A debate

Gobierno electrónico en Cuba: retos y perspectivas

Norges Rodríguez Almiñán

Graduado de Ingeniería en Telecomunicaciones y Electrónica de la Universidad de Oriente en 2011 y Coordinador de la revista digital autónoma Yucabyte, proyecto comunicativo enfocado en las Tecnologías de la Información y la Comunicación (TICs).

Tanto la informatización como el gobierno electrónico son elementos importantes para cualquier sociedad del siglo XXI. En el caso de Cuba y debido a lo tarde que hemos llegado a estos procesos, adquiere mayor relevancia.

Cuba tiene los peores indicadores de conectividad del hemisferio y un aparato burocrático gigantesco, que ha demostrado ser ineficiente. Los cubanos lo vivimos diariamente cuando intentamos realizar un trámite en cualquier institución pública.

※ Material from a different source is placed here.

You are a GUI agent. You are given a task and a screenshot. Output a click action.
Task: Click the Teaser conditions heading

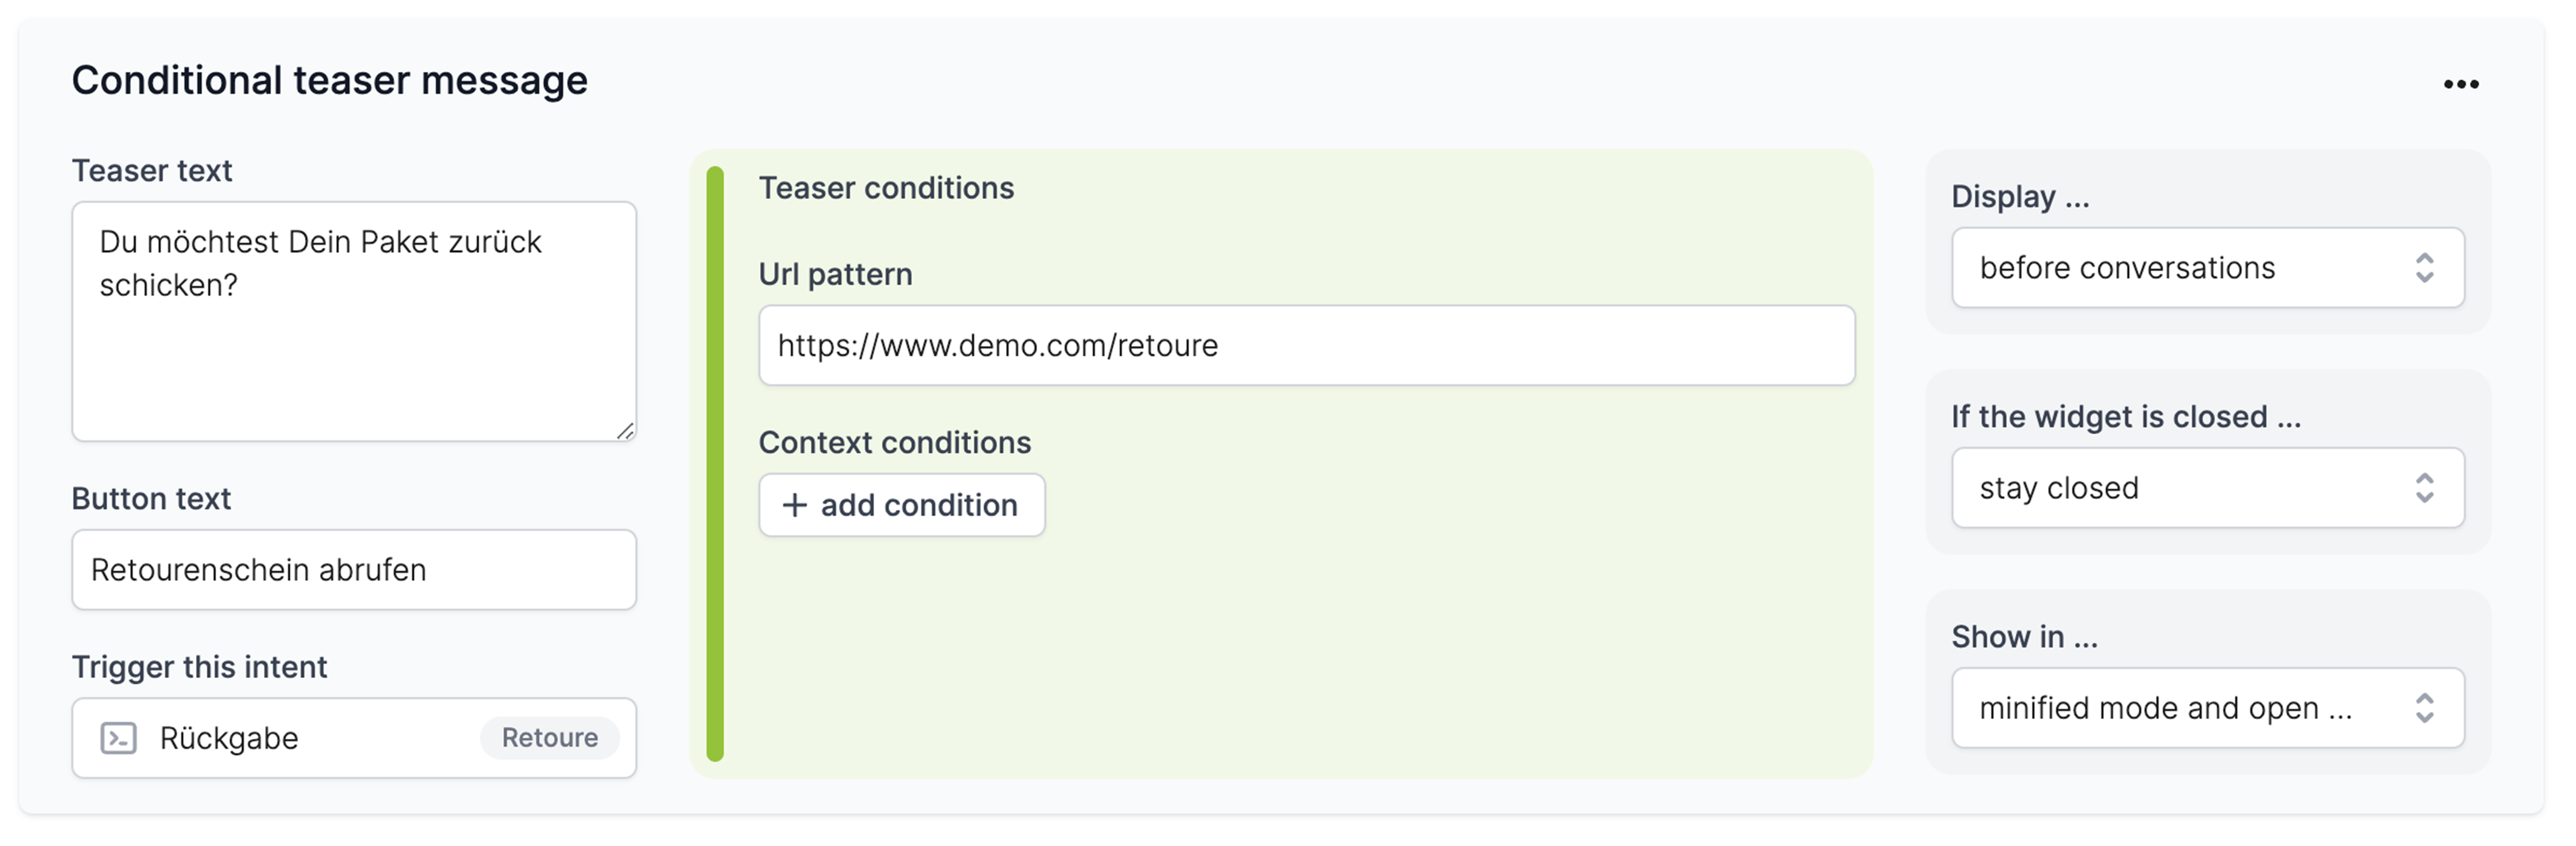click(x=886, y=188)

Aumentar los índices de conectividad y poner a disposición de la ciudadanía herramientas para facilitar la interacción con el gobierno contribuiría a disminuir la ineficiencia, pero no es suficiente; se requieren otros cambios que nada tienen que ver con la informatización y que están más relacionados con la profunda transformación económica, política y social que Cuba necesita para salir de la crisis en la que se encuentra.

El principal reto tecnológico es lograr que la ciudadanía se conecte y que sea masivamente. Para lograrlo, es necesario que el acceso se entienda como un servicio básico y no como un lujo, como creo que se entiende ahora mismo. El resto de los servicios básicos (electricidad, agua potable, gas y otros) no se ofertan del modo en que se oferta el acceso a Internet: la relación entre el precio de esos servicios básicos y el salario mínimo es muy diferente a la que existe entre estos últimos y los precios actuales del acceso a la Red de redes.

En cuanto a los retos organizacionales, uno de los más importantes es el que tiene que ver con la función de los gobiernos y el deber que estos tienen de rendir cuenta a la ciudadanía. En Cuba no existe, en muchas instituciones, el concepto de que se trabaja para la ciudadanía y que esta paga por eso con sus contribuciones al fisco. No existe, entonces, una cultura de transparencia administrativa; el Gobierno no siente la necesidad de demostrarles a sus mandantes qué está haciendo con el dinero que estos le entregan para que lo administre. Esto tiene que ver con un modelo en el que a la participación ciudadana y a la gobernabilidad democrática no se les da mucha importancia.

Creo que el aspecto positivo más importante es que se está hablando del tema. Lo malo es que se está asumiendo esto como una “tarea” que se debe cumplir a toda costa, aunque la calidad del resultado final no sea la mejor. La “presencia” en la web es importante, pero requiere que se comparta información pública, indicadores económicos de las localidades, los presupuestos desagregados y su ejecución, al menos, mensual. También es importante que se puedan tramitar muchos servicios por esa vía, para evitar las largas colas en las oficinas de trámites y que ello se pueda hacer de manera amigable.

 

Estas tecnologías reproducen en el mundo virtual lo que ya existe en el “mundo real”. Las infraestructuras son importantes, pero lo esencial es el respeto a la esencia de la democracia y a la participación ciudadana.